Nicole Melancon is a Minneapolis-based freelance journalist, traveler, and global volunteer who shares her passion for travel, culture and social good on Thirdeyemom. She is also a world voice editor for World Moms Blog. She recently traveled to Haiti as part of Heart of Haiti’s #Bloggers4Haiti trip and shares her experience below.
“Dèyè mòn gen mòn” – Haitian proverb
When I arrived in Port-au-Prince in mid-February I had no idea what to expect. Danica, who leads the blogger trips for Heart of Haiti, a “trade not aid program” developed by the Clinton Bush Haiti Fund and Willa Shalit in partnership with Macy’s to promote sustainable income in the arts for Haitians, handed each one of us a leather-bound journal with a personal note. My friend Leticia, A Heart of Haiti veteran brought along her eleven-year-old daughter Emily.
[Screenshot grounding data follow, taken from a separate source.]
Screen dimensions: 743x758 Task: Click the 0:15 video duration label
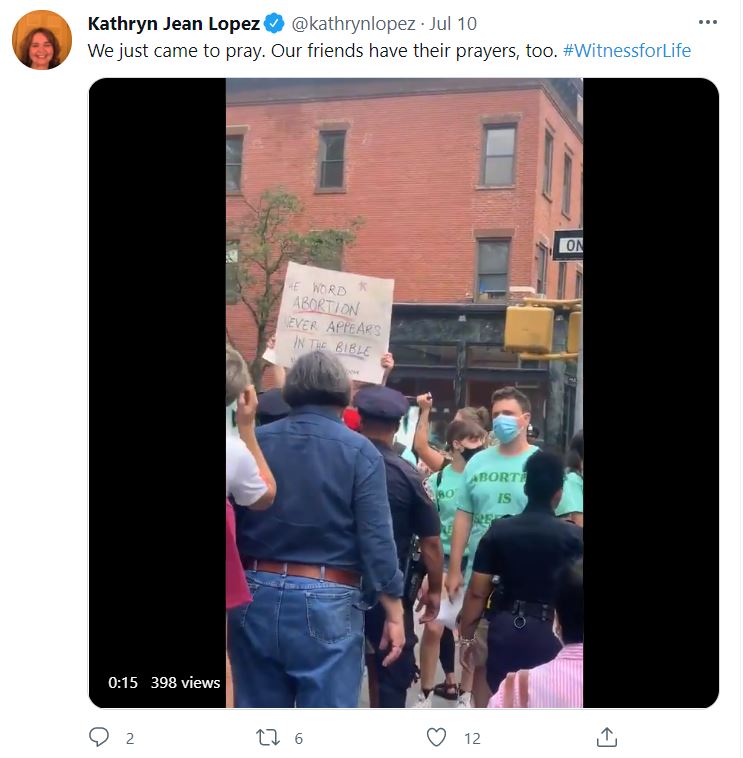pyautogui.click(x=123, y=683)
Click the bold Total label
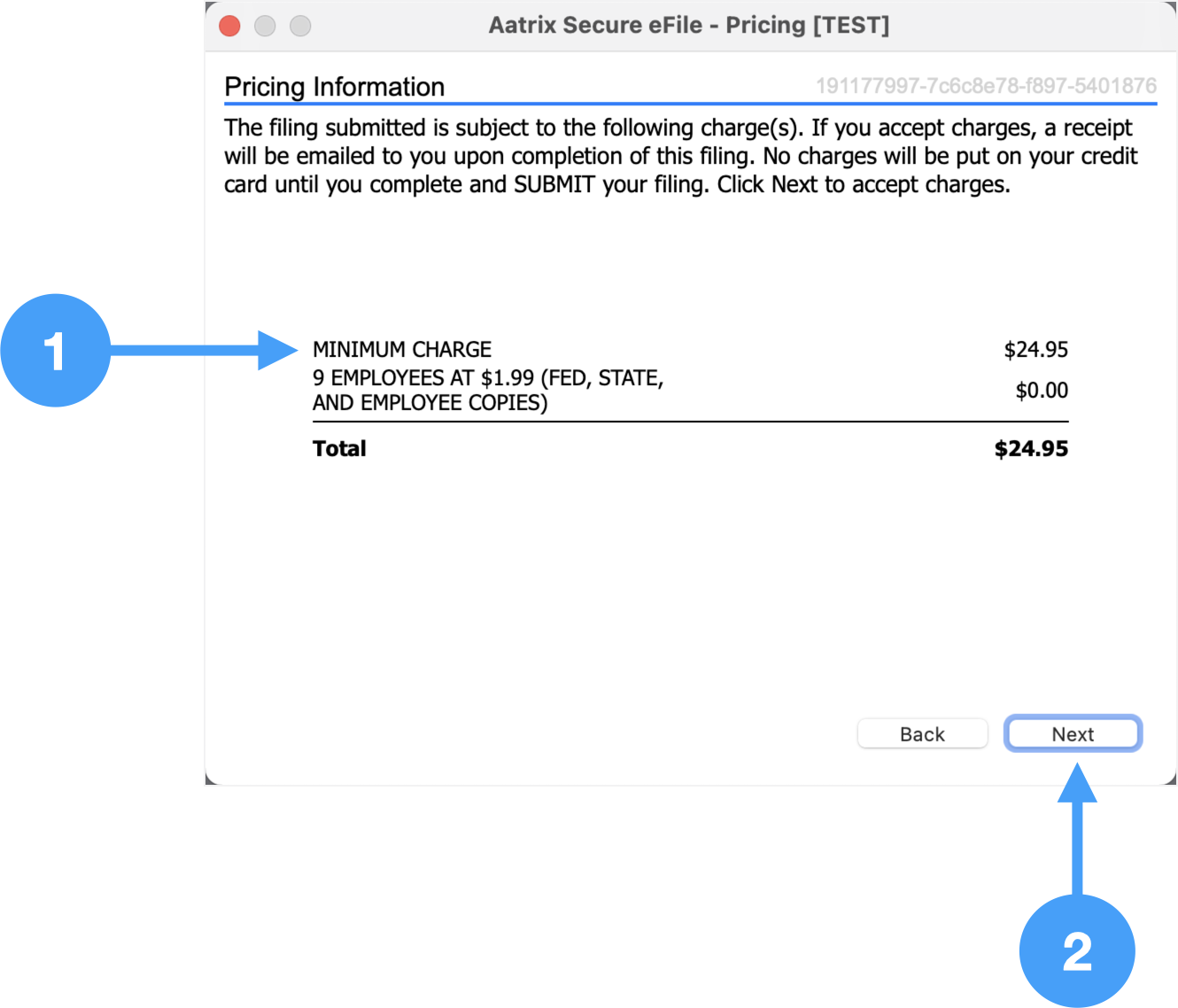 tap(339, 448)

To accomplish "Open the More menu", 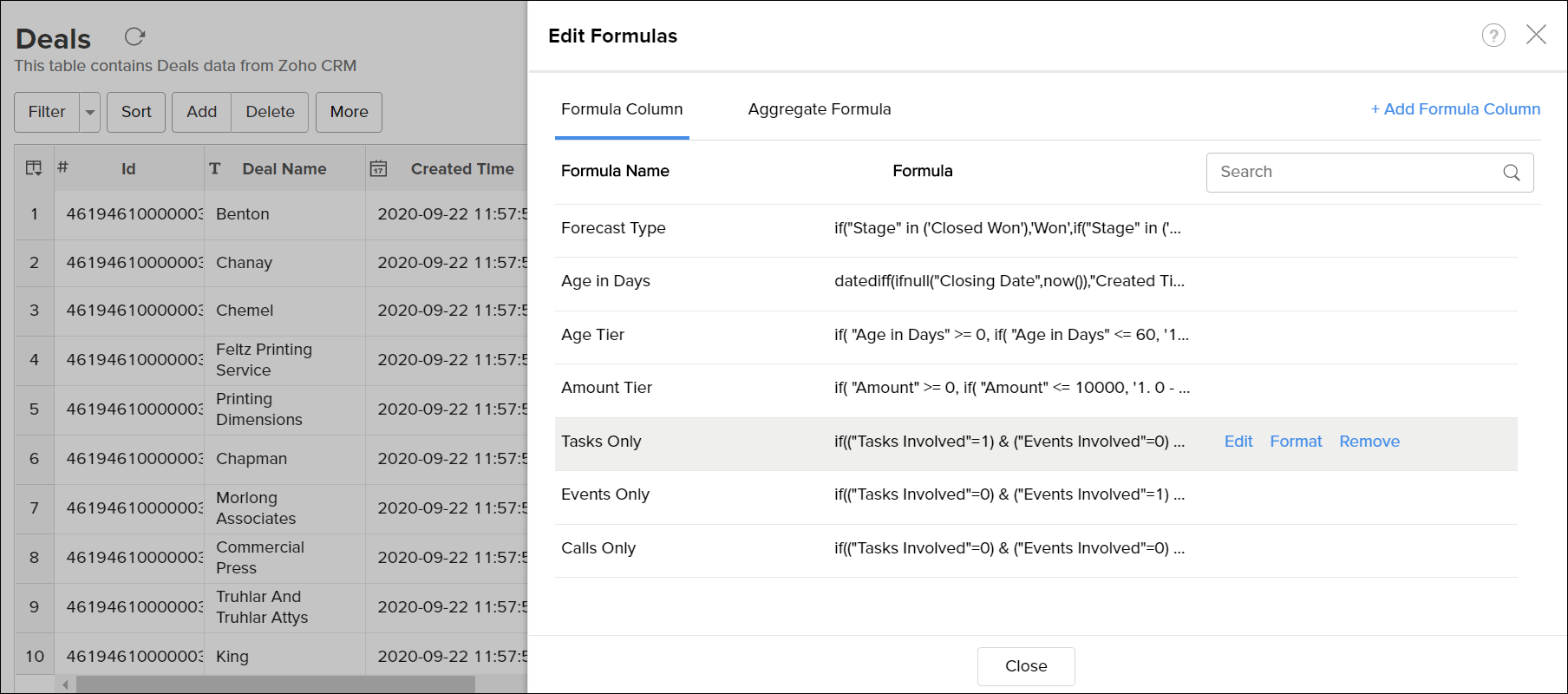I will coord(349,112).
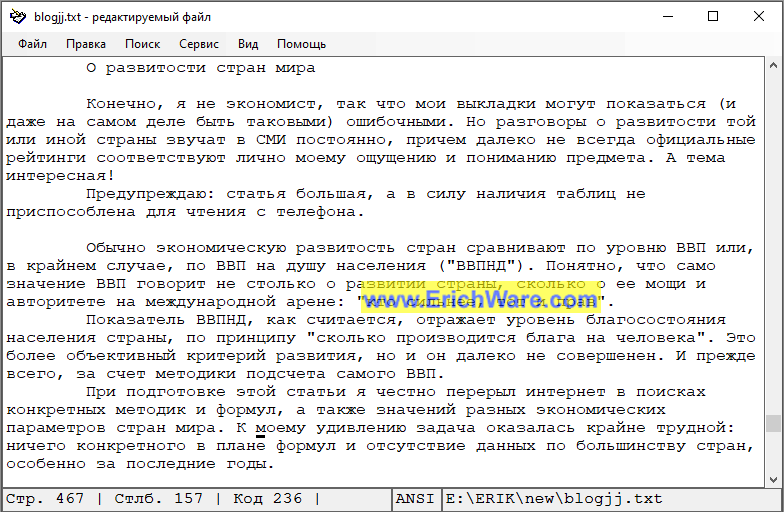Open the Сервис menu

[x=199, y=44]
Inside Emily’s journal was the Haitian proverb: “Dèyè mòn gen mòn” which means “beyond the mountains, more mountains.” Danica informed young Emily that her goal of the trip was to figure out what this proverb meant.
The weeks before my departure the news from Haiti was more or less the same. Protesting, political instability, and the usual ongoing extreme poverty that gives Haiti a bad name. Being the poorest nation in the western hemisphere is not a status any country desires. Decades of political fighting, instability, foreign meddling, natural disasters, and poverty has left the country in shambles after the devastating earthquake a little over five years ago.
To make matters worse, the dire statistics of women and girls in Haiti prove equally depressing. Women and girls, who are always the most vulnerable and hardest hit in disasters and situations of extreme poverty, have suffered greatly before, during and after the earthquake in Haiti. They continue to lack access to life-saving health care, education, food and protection. Sadly many women and girls who were displaced in the horrific earthquake were victims of rape and violence within the thin walls of their tents and many more were forced to give birth on the mud floors of those very tents, unassisted. Even walking down the street alone is a risk that a women or girl must take. Even for myself.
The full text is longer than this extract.